EXERCISE DETAILS -
Print every one of the rows below word for word, with nothing changed. Leave the pictures out.
-- START LISTED RECORDS --
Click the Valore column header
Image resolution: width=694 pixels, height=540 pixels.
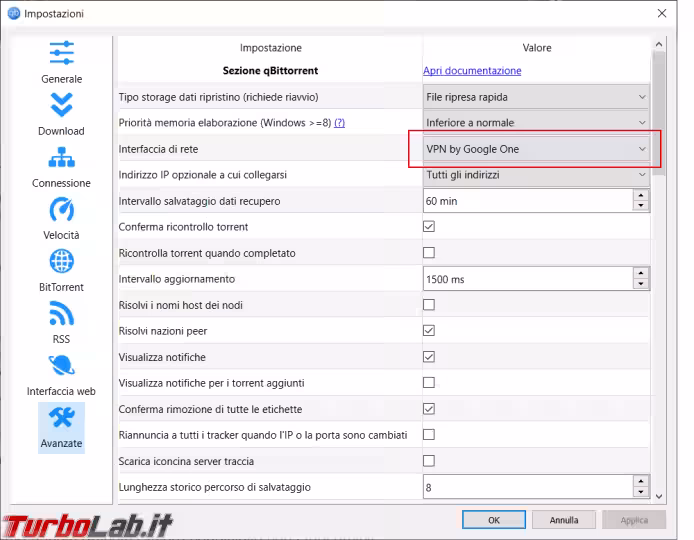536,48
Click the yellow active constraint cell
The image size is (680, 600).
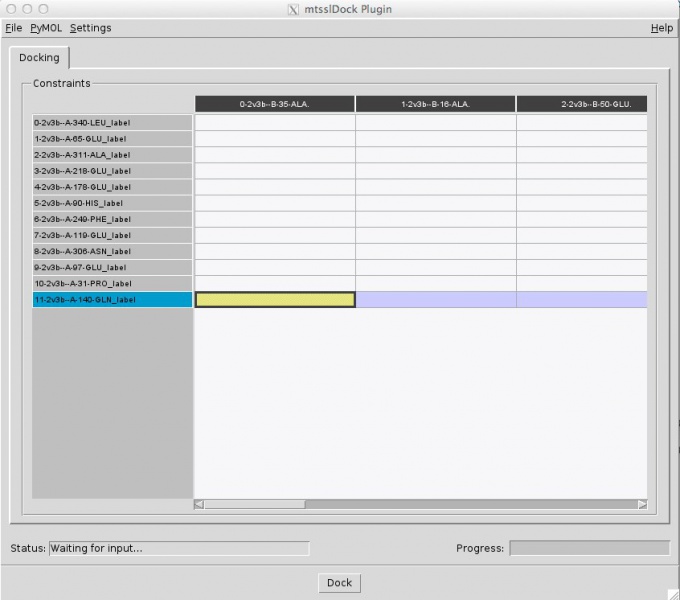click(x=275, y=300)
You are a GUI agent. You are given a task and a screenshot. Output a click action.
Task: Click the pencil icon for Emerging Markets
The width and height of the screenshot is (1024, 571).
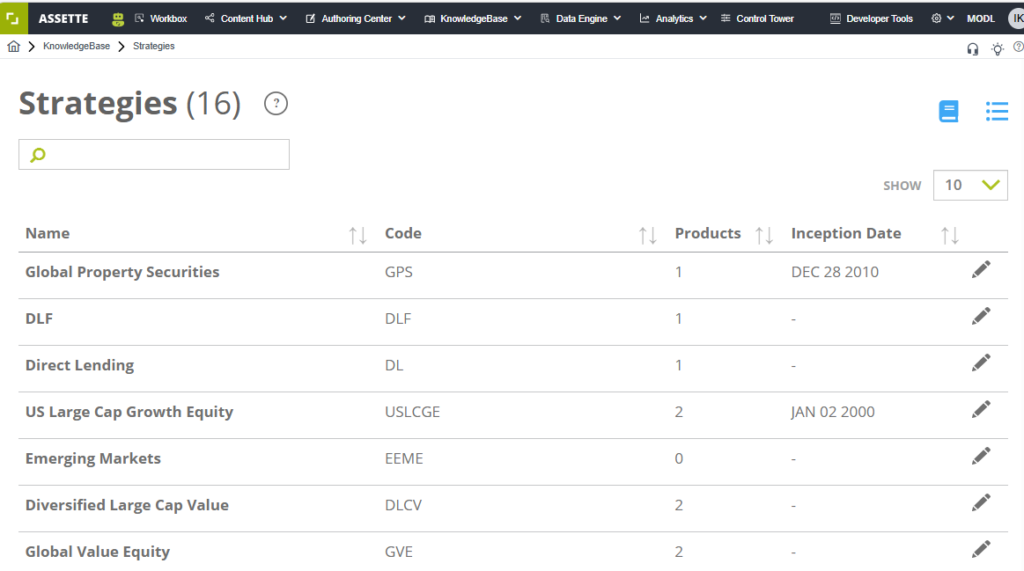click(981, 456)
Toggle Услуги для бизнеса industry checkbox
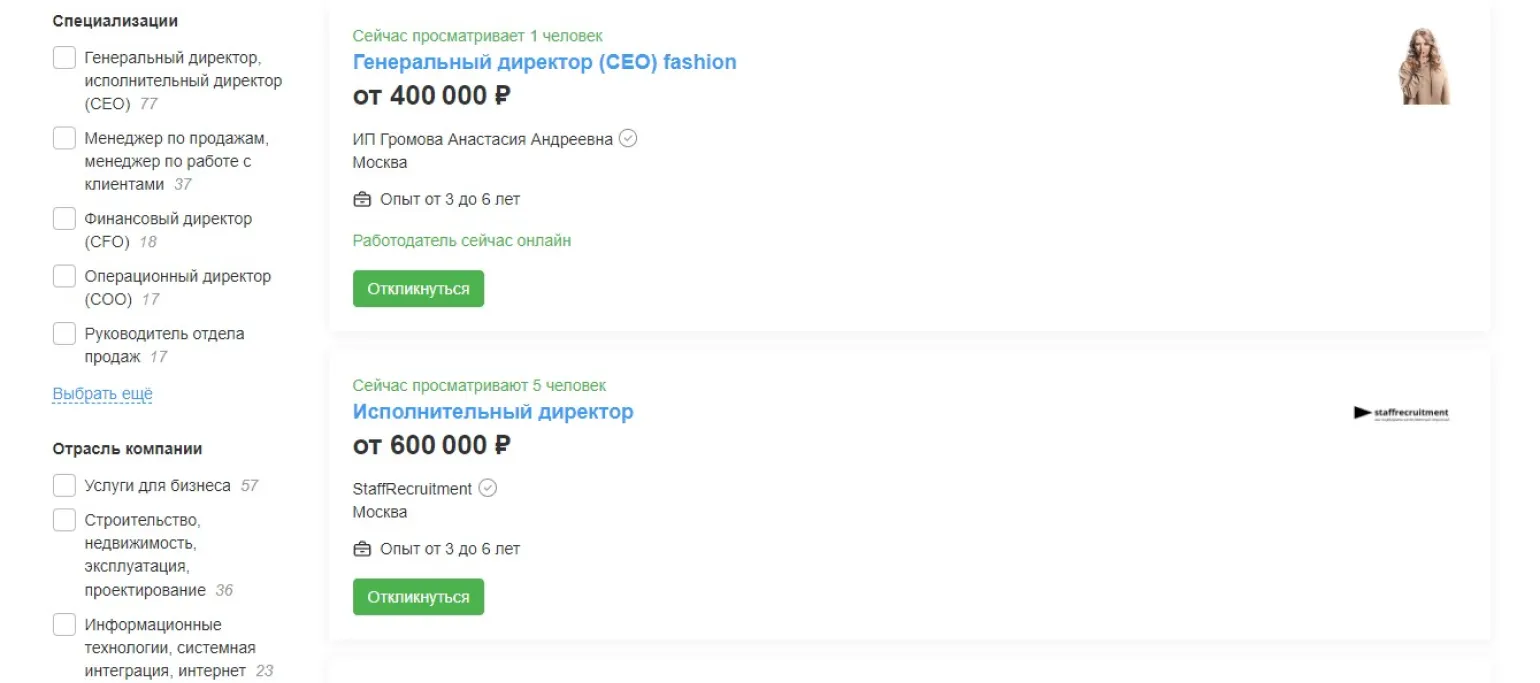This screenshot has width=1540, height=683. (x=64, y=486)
-- END LISTED RECORDS --
TASK RESPONSE -
Click the Valore column header
Image resolution: width=694 pixels, height=540 pixels.
536,48
Click the yellow active constraint cell
The image size is (680, 600).
click(x=275, y=300)
You are a GUI agent. You are given a task and a screenshot. Output a click action.
Task: Click the pencil icon for Emerging Markets
The width and height of the screenshot is (1024, 571).
click(981, 456)
Toggle Услуги для бизнеса industry checkbox
This screenshot has width=1540, height=683. (x=64, y=486)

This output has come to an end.